The pilot departed in the Piper PA-28 with 10 gallons of fuel to practice crosswind landings at a nearby airport.
About one hour later and during an approach, he was aiming to land on the runway numbers at the airport in Batavia, Ohio. Shortly before flying over the airport perimeter fence, he reported that “either wind shear or a sudden downdraft dropped the plane.”
The nose landing gear hit the fence, and the airplane hit the ground short of the intended runway.
In a followup interview with the National Transportation Safety Board investigator-in-charge, the pilot reported that, during the approach, the engine was running the entire time without issues.
He added that, once he encountered the downdraft, he applied full power, but the airplane continued descending with “no appreciable response.”
He reported that he did not use carburetor heat during the approach.
The airplane sustained substantial damage to the fuselage and horizontal stabilator.

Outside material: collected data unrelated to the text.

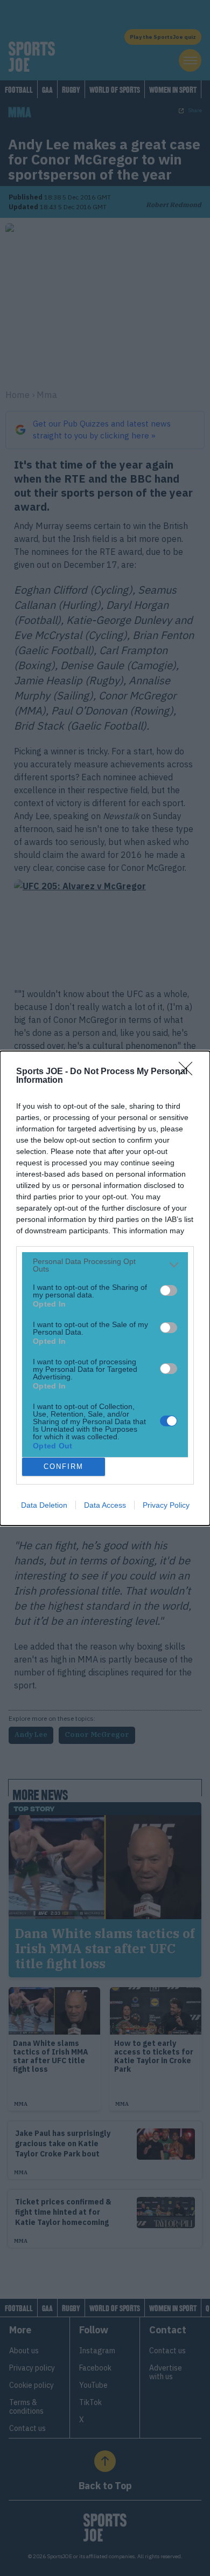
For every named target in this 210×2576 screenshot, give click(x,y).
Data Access (105, 1505)
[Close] (189, 1072)
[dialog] (105, 1288)
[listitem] (105, 1265)
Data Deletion (44, 1505)
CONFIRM (63, 1466)
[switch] (168, 1290)
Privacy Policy (166, 1505)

A review of recorded data from the automated weather observation station located on the airport revealed that, about the time of the accident, the wind was from 210° at 8 knots, visibility 10 statute miles, clouds overcast at 1,100′, temperature 68°F, dew point 63°F, and altimeter 29.96 inches of mercury.
Review of the FAA Carburetor Icing Chart for the given temperature and dew point revealed that the conditions were conducive to “serious icing (glide power).”

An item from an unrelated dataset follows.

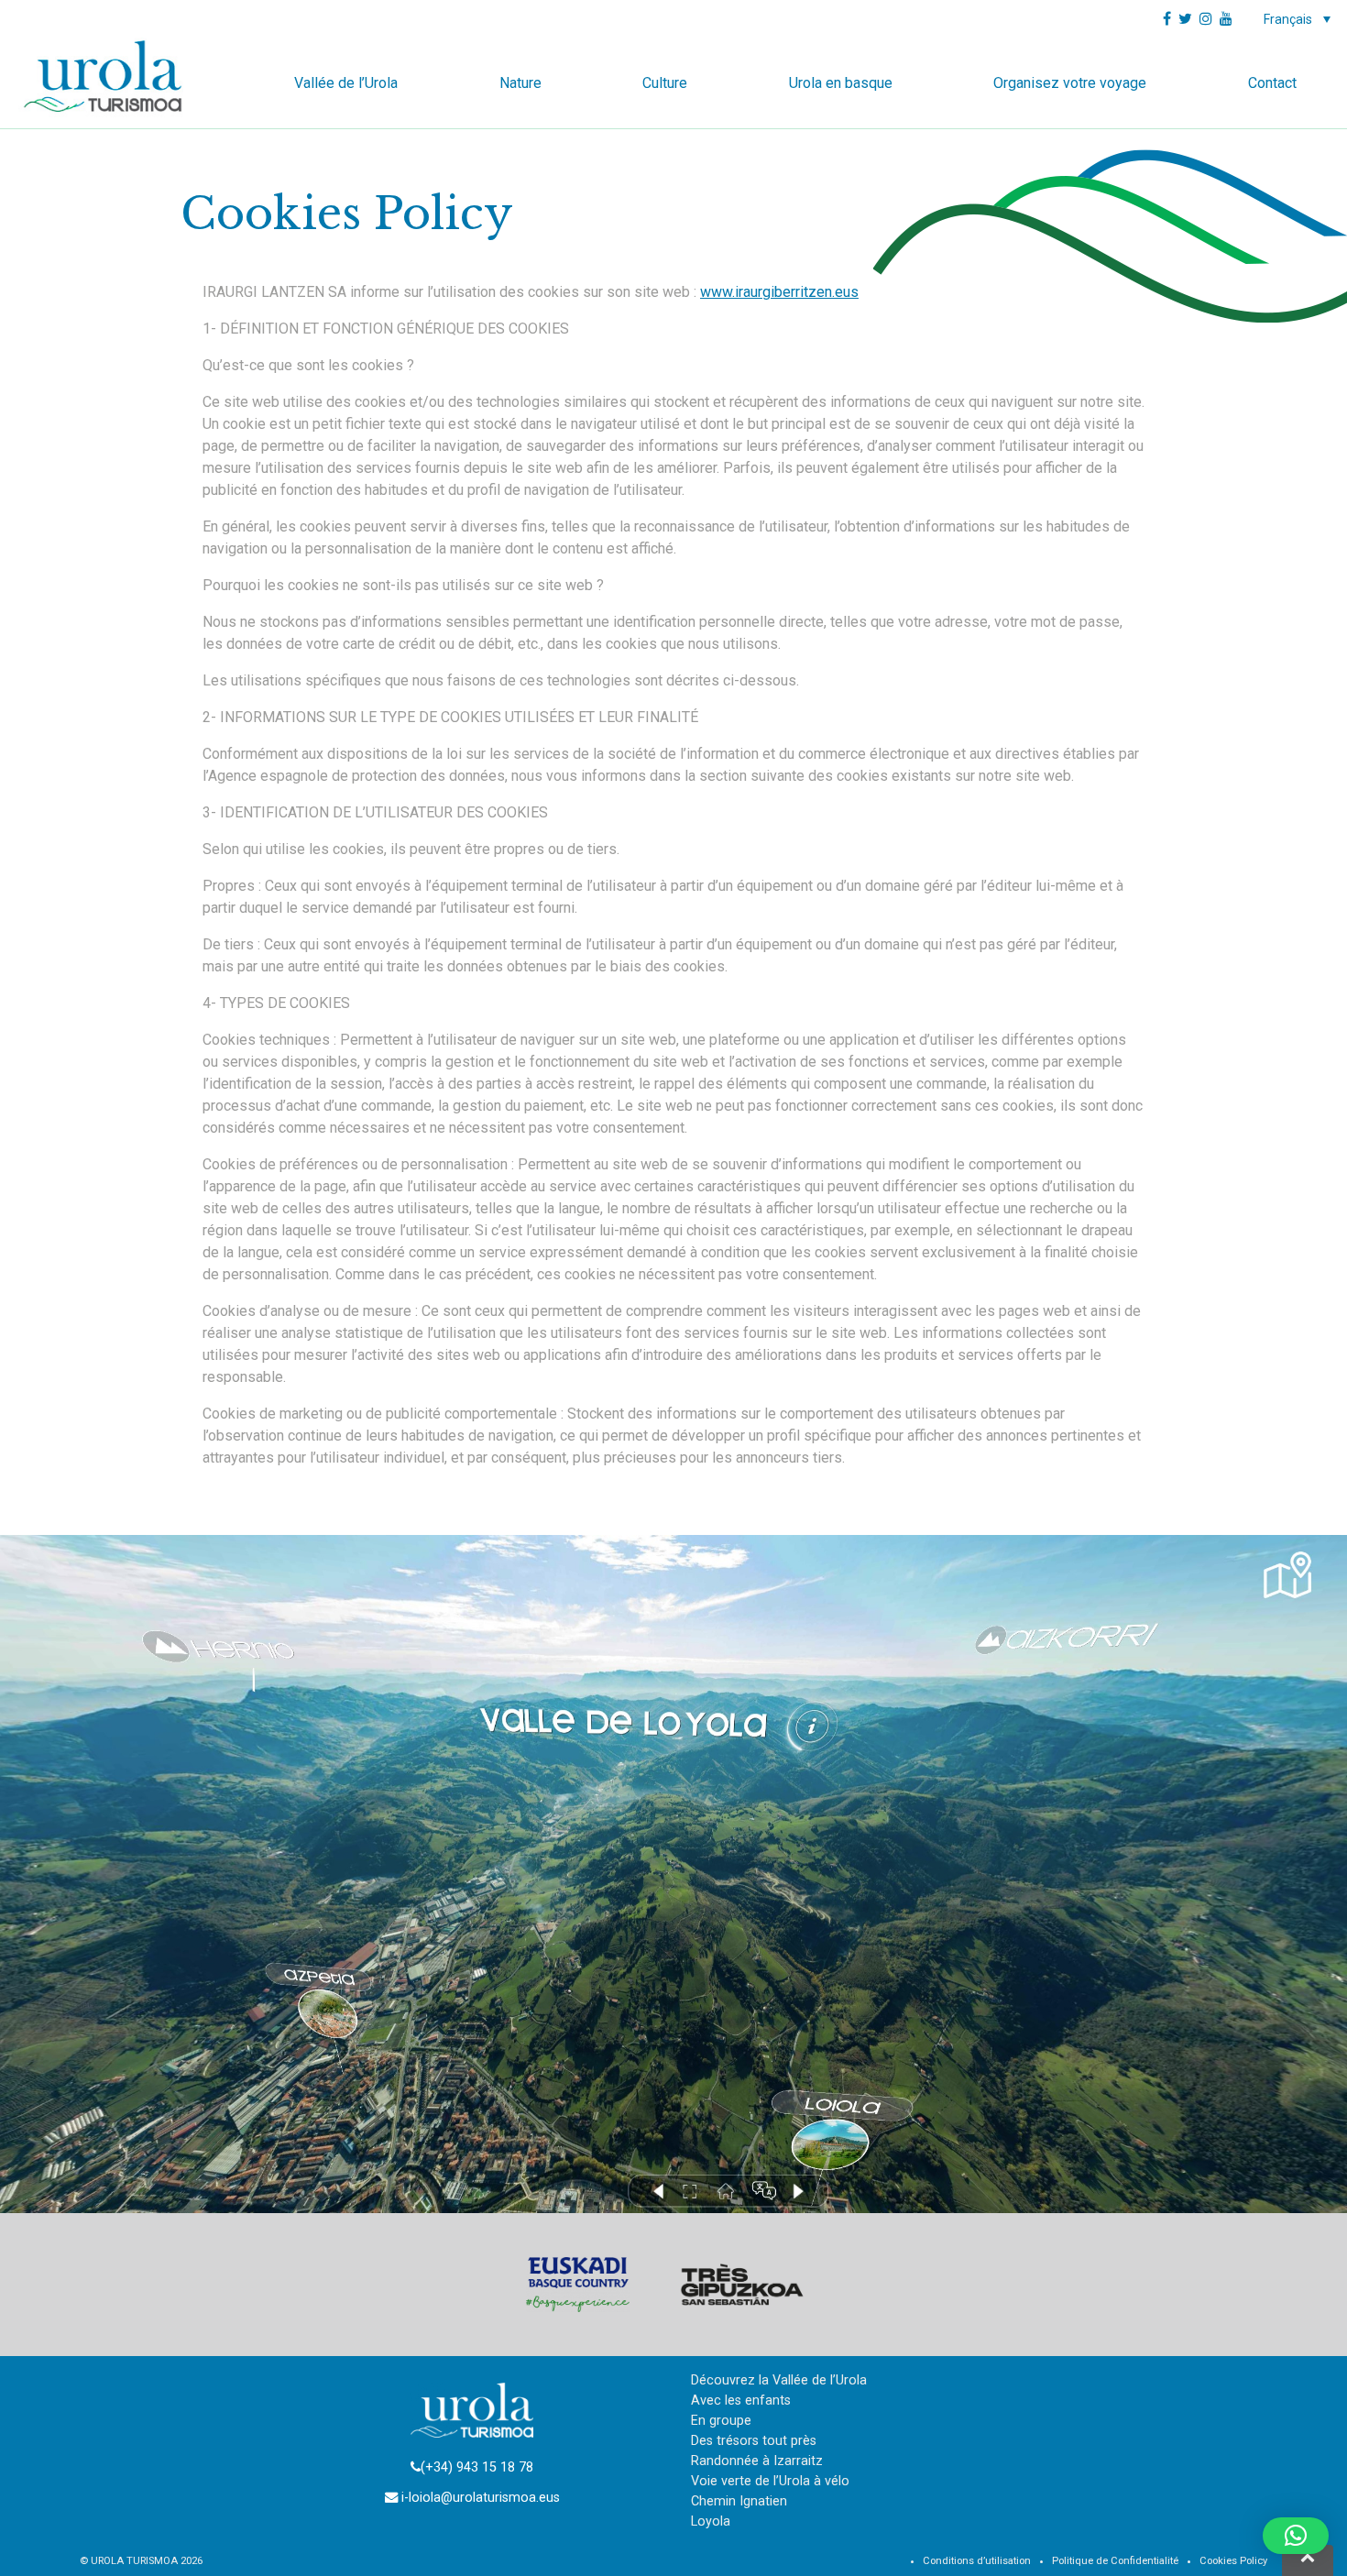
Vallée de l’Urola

Probable cause: The pilot’s failure to apply carburetor heat in conditions conducive to carburetor icing, which resulted in a partial loss of engine power during landing.
NTSB Identification: GAA18CA038
This November 2017 accident report is provided by the National Transportation Safety Board. Published as an educational tool, it is intended to help pilots learn from the misfortunes of others.
I seriously doubt carb icing. Lycoming engines do not, as a rule, ice up. The POH states to use carb heat only when needed. My money is on application of throttle too quickly. There is an AD for not applying full throttle, from idle, in less than 3 seconds or the engine will stumble.
In reading the NTSB form 6120 in the docket, and the 11,000 hour pilot’s description of what happened, I don’t think carb ice was a factor.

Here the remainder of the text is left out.